(Saved data entries)
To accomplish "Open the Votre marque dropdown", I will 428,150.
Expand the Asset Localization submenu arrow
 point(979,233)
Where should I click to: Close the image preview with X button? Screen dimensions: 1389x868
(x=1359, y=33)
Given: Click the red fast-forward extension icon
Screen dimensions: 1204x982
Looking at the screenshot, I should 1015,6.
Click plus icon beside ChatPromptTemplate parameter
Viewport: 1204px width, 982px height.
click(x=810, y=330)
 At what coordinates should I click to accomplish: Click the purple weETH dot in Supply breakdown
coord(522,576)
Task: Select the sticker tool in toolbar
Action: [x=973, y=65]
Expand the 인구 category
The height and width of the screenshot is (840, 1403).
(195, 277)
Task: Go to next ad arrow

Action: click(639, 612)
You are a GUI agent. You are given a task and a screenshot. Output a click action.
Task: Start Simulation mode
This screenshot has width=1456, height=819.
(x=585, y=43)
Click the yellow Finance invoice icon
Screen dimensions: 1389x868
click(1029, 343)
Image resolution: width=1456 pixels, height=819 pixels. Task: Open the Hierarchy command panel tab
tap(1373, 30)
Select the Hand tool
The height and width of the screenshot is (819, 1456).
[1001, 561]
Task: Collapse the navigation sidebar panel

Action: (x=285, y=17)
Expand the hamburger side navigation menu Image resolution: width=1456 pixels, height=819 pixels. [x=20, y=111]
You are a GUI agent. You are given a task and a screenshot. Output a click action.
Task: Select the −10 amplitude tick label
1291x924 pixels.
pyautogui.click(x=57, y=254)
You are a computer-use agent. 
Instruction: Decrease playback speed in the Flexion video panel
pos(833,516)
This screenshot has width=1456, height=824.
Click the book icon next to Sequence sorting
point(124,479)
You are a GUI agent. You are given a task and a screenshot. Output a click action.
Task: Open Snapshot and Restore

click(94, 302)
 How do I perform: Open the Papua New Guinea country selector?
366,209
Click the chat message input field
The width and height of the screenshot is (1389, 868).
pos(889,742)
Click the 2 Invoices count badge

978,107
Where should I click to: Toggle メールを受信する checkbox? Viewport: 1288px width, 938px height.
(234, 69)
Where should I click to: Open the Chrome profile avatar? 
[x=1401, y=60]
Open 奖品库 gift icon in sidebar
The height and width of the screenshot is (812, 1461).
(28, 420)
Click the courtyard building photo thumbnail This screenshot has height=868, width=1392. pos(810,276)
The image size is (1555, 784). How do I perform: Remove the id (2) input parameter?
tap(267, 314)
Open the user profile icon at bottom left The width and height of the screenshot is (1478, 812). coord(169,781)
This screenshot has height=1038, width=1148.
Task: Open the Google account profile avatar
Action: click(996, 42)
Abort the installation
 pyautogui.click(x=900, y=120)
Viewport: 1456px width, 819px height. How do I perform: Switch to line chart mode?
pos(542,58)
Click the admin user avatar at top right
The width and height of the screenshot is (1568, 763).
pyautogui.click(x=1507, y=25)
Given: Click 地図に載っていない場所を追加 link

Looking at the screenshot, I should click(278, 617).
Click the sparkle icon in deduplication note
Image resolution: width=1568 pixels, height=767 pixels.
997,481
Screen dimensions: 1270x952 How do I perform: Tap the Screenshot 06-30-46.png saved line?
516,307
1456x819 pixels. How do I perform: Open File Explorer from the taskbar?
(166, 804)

__Task to complete__: Return all of the entries above exactly as they stand.

__Finished task__:
To accomplish "Open the Votre marque dropdown", I will 428,150.
Expand the Asset Localization submenu arrow
 point(979,233)
Where should I click to: Close the image preview with X button? Screen dimensions: 1389x868
(x=1359, y=33)
Given: Click the red fast-forward extension icon
Screen dimensions: 1204x982
Looking at the screenshot, I should 1015,6.
Click plus icon beside ChatPromptTemplate parameter
Viewport: 1204px width, 982px height.
click(x=810, y=330)
 At what coordinates should I click to accomplish: Click the purple weETH dot in Supply breakdown
coord(522,576)
Task: Select the sticker tool in toolbar
Action: [x=973, y=65]
Expand the 인구 category
The height and width of the screenshot is (840, 1403).
(195, 277)
Task: Go to next ad arrow

Action: click(639, 612)
You are a GUI agent. You are given a task and a screenshot. Output a click action.
Task: Start Simulation mode
This screenshot has width=1456, height=819.
(x=585, y=43)
Click the yellow Finance invoice icon
Screen dimensions: 1389x868
click(1029, 343)
Image resolution: width=1456 pixels, height=819 pixels. Task: Open the Hierarchy command panel tab
tap(1373, 30)
Select the Hand tool
The height and width of the screenshot is (819, 1456).
[1001, 561]
Task: Collapse the navigation sidebar panel

Action: (x=285, y=17)
Expand the hamburger side navigation menu Image resolution: width=1456 pixels, height=819 pixels. [x=20, y=111]
You are a GUI agent. You are given a task and a screenshot. Output a click action.
Task: Select the −10 amplitude tick label
1291x924 pixels.
pyautogui.click(x=57, y=254)
You are a computer-use agent. 
Instruction: Decrease playback speed in the Flexion video panel
pos(833,516)
This screenshot has width=1456, height=824.
Click the book icon next to Sequence sorting
point(124,479)
You are a GUI agent. You are given a task and a screenshot. Output a click action.
Task: Open Snapshot and Restore

click(94, 302)
 How do I perform: Open the Papua New Guinea country selector?
366,209
Click the chat message input field
The width and height of the screenshot is (1389, 868).
pos(889,742)
Click the 2 Invoices count badge

978,107
Where should I click to: Toggle メールを受信する checkbox? Viewport: 1288px width, 938px height.
(234, 69)
Where should I click to: Open the Chrome profile avatar? 
[x=1401, y=60]
Open 奖品库 gift icon in sidebar
The height and width of the screenshot is (812, 1461).
(28, 420)
Click the courtyard building photo thumbnail This screenshot has height=868, width=1392. pos(810,276)
The image size is (1555, 784). How do I perform: Remove the id (2) input parameter?
tap(267, 314)
Open the user profile icon at bottom left The width and height of the screenshot is (1478, 812). coord(169,781)
This screenshot has height=1038, width=1148.
Task: Open the Google account profile avatar
Action: click(996, 42)
Abort the installation
 pyautogui.click(x=900, y=120)
Viewport: 1456px width, 819px height. How do I perform: Switch to line chart mode?
pos(542,58)
Click the admin user avatar at top right
The width and height of the screenshot is (1568, 763).
pyautogui.click(x=1507, y=25)
Given: Click 地図に載っていない場所を追加 link

Looking at the screenshot, I should click(278, 617).
Click the sparkle icon in deduplication note
Image resolution: width=1568 pixels, height=767 pixels.
997,481
Screen dimensions: 1270x952 How do I perform: Tap the Screenshot 06-30-46.png saved line?
516,307
1456x819 pixels. How do I perform: Open File Explorer from the taskbar?
(166, 804)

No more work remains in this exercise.